Jon Mills, The New Global Press and Privacy Intrusions: The Two Edged Sword
Comment by: Eddan Katz
Workshop draft abstract:
The free press is a critical global value. At the same time, the press continually intrudes on another critical global value, individual privacy. How should these values be balanced in a complex global society?
First, what is the modern press? “Nontraditional” reporters are publishing news everyday worldwide. Should free press protections extend to all of these individuals? Moreover, modern technology has given this new press a multitude of new ways to collect information and the ability to disseminate that information worldwide.
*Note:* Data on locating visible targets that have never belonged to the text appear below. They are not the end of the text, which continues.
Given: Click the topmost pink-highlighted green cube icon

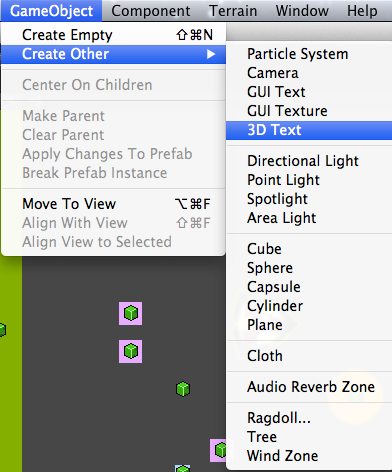Looking at the screenshot, I should (131, 313).
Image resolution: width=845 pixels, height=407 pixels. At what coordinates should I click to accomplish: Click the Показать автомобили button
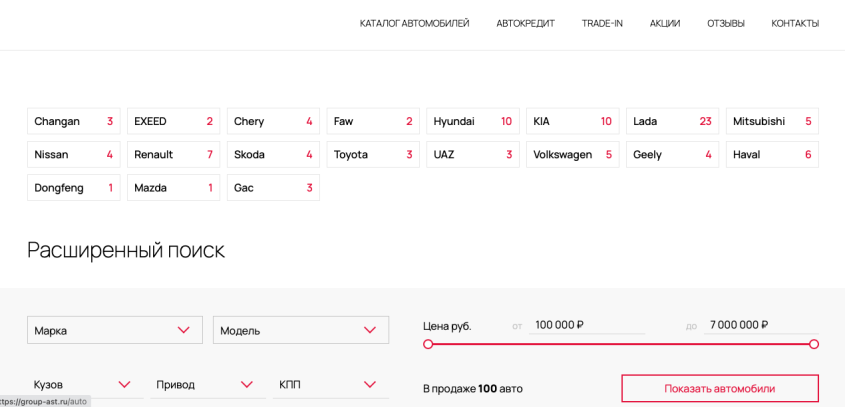[719, 389]
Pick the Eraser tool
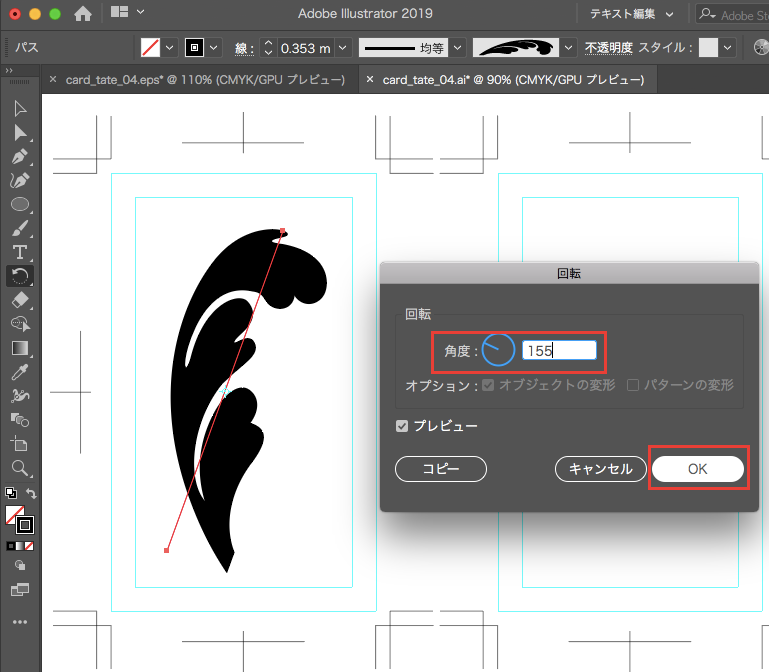 pyautogui.click(x=19, y=300)
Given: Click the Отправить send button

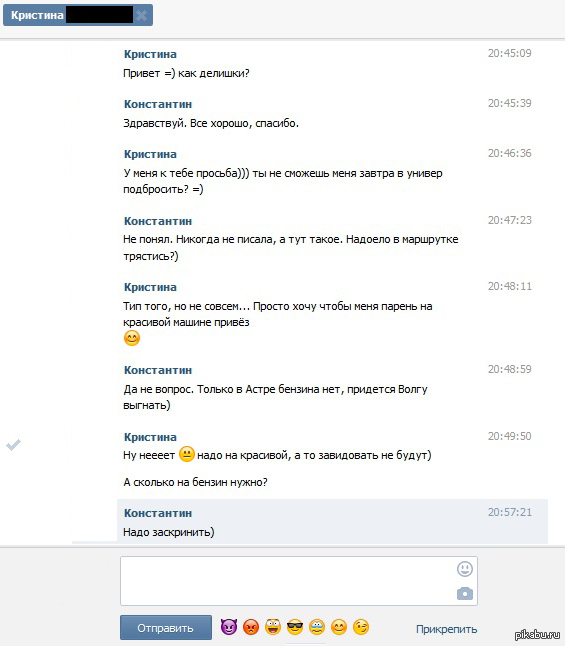Looking at the screenshot, I should click(166, 627).
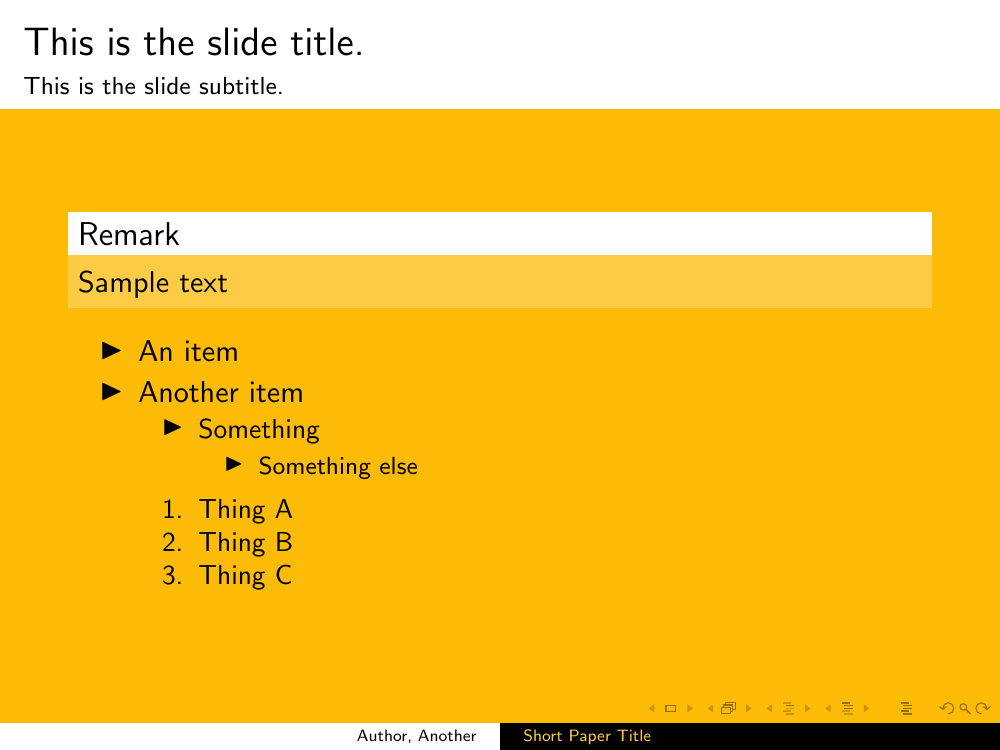This screenshot has width=1000, height=750.
Task: Go to next subsection with right arrow
Action: tap(806, 709)
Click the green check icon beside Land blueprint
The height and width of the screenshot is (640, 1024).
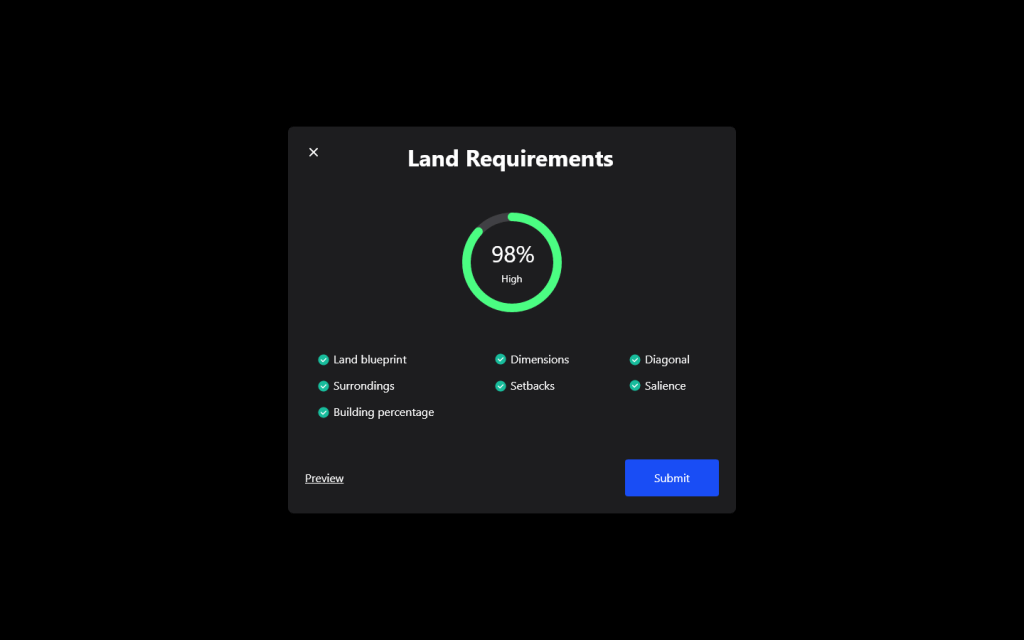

Advancing, or balancing, the values of free press and privacy requires understanding that privacy invasions that occur across borders and legal jurisdictions with inconsistent laws. The global context is complicated and contradictory. A matrix of international and national law, treaties, state law, codes, and regulations are the background for borderless press and global intrusions. Countries vary greatly in their treatment of privacy, especially in how they address privacy violations committed by the media. One example of a decision affecting global media was an Argentinean court order that required Yahoo to censor its search results for the former soccer star, Diego Maradona. Finding the court’s language to be broad, Yahoo decided to remove all search results of Maradona. How many courts would have reached the same decision? Some forums are more favorable to privacy and some more favorable to free press. Understanding the nature of the modern global press and the hodge podge of global laws is a necessary predicate to articulating principles to balance these vital values.